I've told a good friend of mine i fancied him, but in such a way as not to be perceived as a threat... I told him that, as my friend, it felt wrong to not tell him i had feelings for him, but that him knowing didnt change anything. because, if i liked him before he knew and it was fine, then it could be the same afterwards. if that makes sense... anyway, it didnt change the fact that he was my friend and that i would continue to encourage him and help him in any and everyway. and he was cool with it. he told me he had had an idea that i might fancy him, and was glad i could be honest and open with him. and you know what, we're still good friends and i love him very much as that good friend. it was nice to have that, and in no way threatening to either of us.
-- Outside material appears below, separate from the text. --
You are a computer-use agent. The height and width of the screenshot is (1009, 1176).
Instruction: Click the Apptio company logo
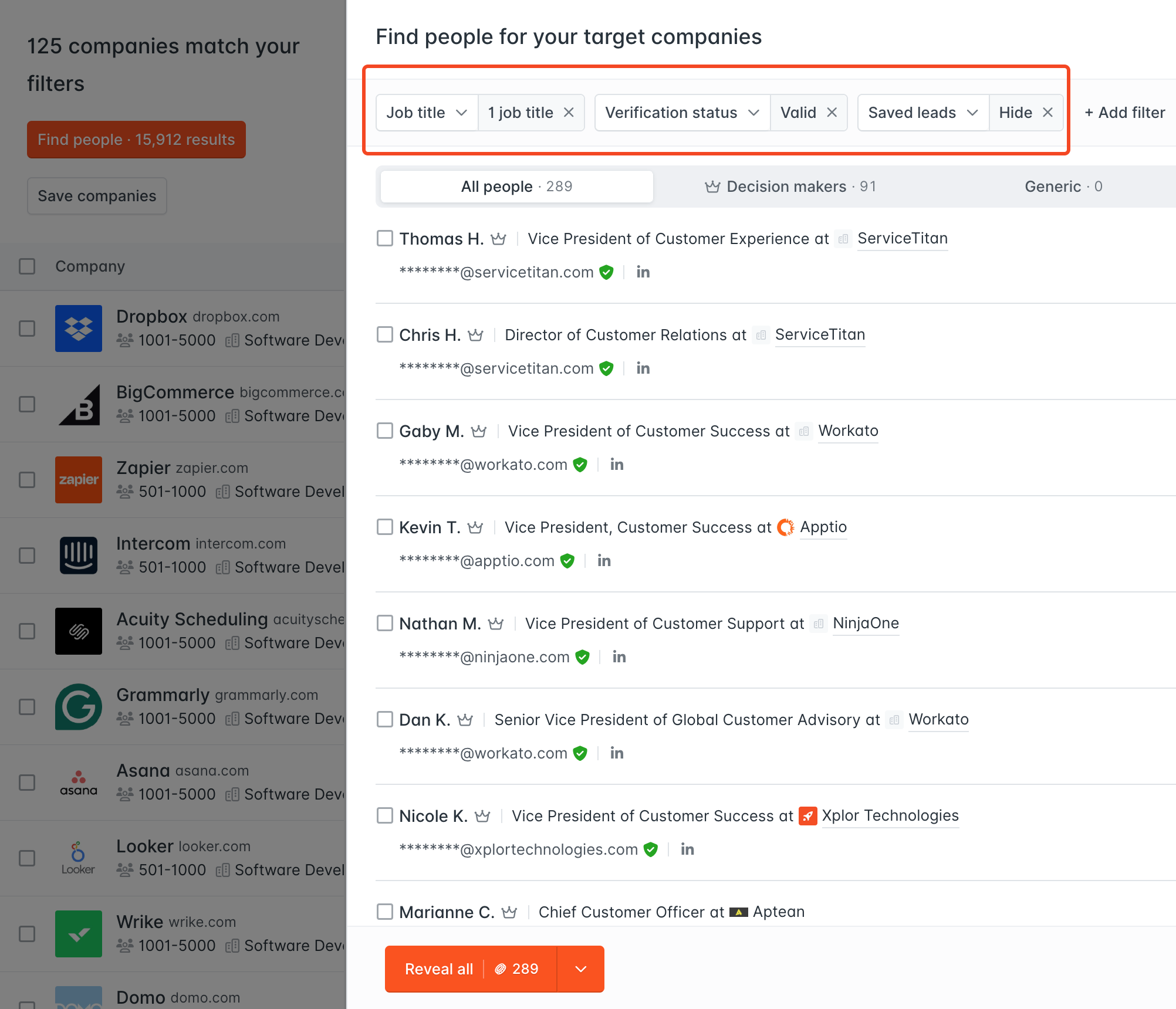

I think the issue with your lady friend however, is that she did it in such a way as to say 'if you do anything that can be perceived as a turn on, im gonna jump on that". it makes you cautious. I would tell her that it made you uncomfortable, the way she decided to let you know, and that you enjoyed the friendship and the comfort associated with that friendship, but that comfort has been shot because you dont want to hurt her or lead her on?
i dunno.. think im talking rubbish now..
I'm in a similar situation. I have a friend who I have fun chatting with from time to time nothing serious. She's asked me out twice in the last two weeks. I went out o lunch with her this past week but I brought a friend so she wouldn't look at it as a date. Two days later she brought me a crystal shark and tells me to add it to my collection. Now I'm hoping it was a belated Christmas present but she didn't say. I've not called or seen her since. I like her as a friend but romantically she's not for me. I hate to lose her friendship but I've decided to stay away from her until she gets the message.
Lovehandled - this is a tough one; as she has it in her head that there maybe more (or wishes it to be). As previously stated, you may have to explain to her that your feelings do not equate anything further than a friend.